No one is harmed by a public vote on an initiative. Tell that to the NRA and Alan Gottlieb, who brought this legal challenge against I‑1639. They’re clearly afraid of being handed their third consecutive ballot defeat in November, and they don’t want the public to have the opportunity to decide the fate of this initiative.
The NRA and Gottlieb’s don’t-let-the-people vote lawsuit was to be expected. What is more surprising is that Tim Eyman is publicly supporting it.
Eyman not only released a statement cheering on the NRA and Gottlieb and calling for I‑1639’s demise, he went down to Thurston County Superior Court for the hearing in front of Judge Dixon and afterward recorded a video message for his followers from his car, which he posted on social media.
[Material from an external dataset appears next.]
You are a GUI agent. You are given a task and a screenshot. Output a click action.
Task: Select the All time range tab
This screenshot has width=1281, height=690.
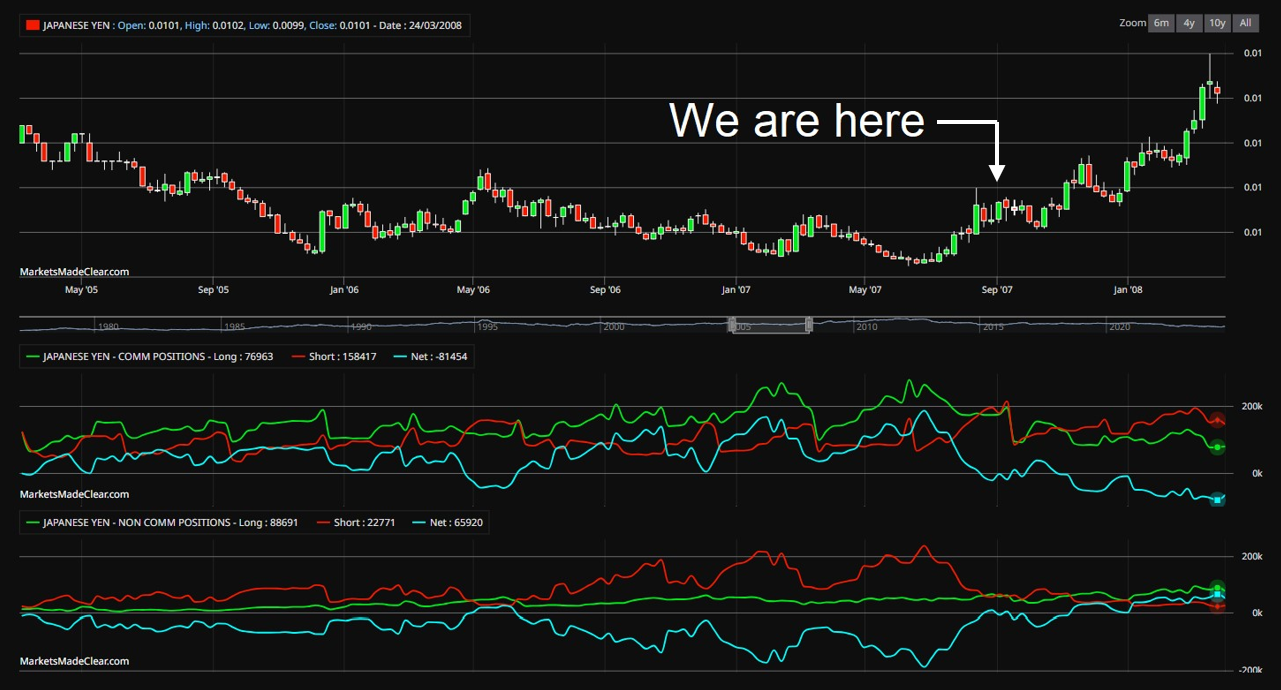(x=1245, y=23)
Regardless of what defects the I‑1639 petitions have, the First Amendment to the United States Constitution cannot apply to some and not others.
If blocking I‑1366 from the ballot in 2015 would have violated the United States Constitution (as Eyman and his attorneys argued then), then blocking I‑1639 from the ballot this year would also violate the United States Constitution.
The right wing cannot have it both ways.
The courts have never stopped a statewide initiative that had enough signatures to qualify for a spot on the ballot from going to voters. In siding with the NRA and Gottlieb, Judge Dixon has just taken the “unprecedented and undemocratic step of preventing the people from voting on a qualified statewide initiative” that former State Senator Pam Roach warned against in 2015.
But again, Dixon won’t have the final word on I‑1639. The Washington State Supreme Court will. The state’s highest court normally takes months to hear and decide a case like this, but since ballots have to be designed and mailed within a very short timeframe, the Court will have to decide within days.
Contrary to what Tim Eyman told his followers in his video message, the Court will be accepting briefs from the parties in this matter. It may also hear oral argument.
“Both sides anticipated that the loser would appeal to the state Supreme Court, and with a deadline for the printing of ballots and the state Voter’s Pamphlet looming, an expedited schedule has already been set,” the Spokesman-Review’s Olympia correspondent Jim Camden explained to readers in his report on Dixon’s ruling.
“Sponsors will file a brief Monday arguing why Dixon’s decision should be overturned, opponents will file their brief on Wednesday and sponsors must reply by Thursday. If the court wants oral arguments, they will happen on August 28th.”
If the Supreme Court sticks to precedent, then Dixon’s ruling will be overturned and voters will get the opportunity to vote on I‑1639 this fall. Otherwise, we could end up with a new precedent that will have serious ramifications for future initiatives.
One Comment
Regardless of Tim Eyman being a waste of oxygen, the campaign to get I‑1639 on the ballot was pretty shady. Oddly enough, I saw at least one signature gatherer collecting signatures for both I‑1639 *and* whatever Eyman’s latest car tab nonsense was.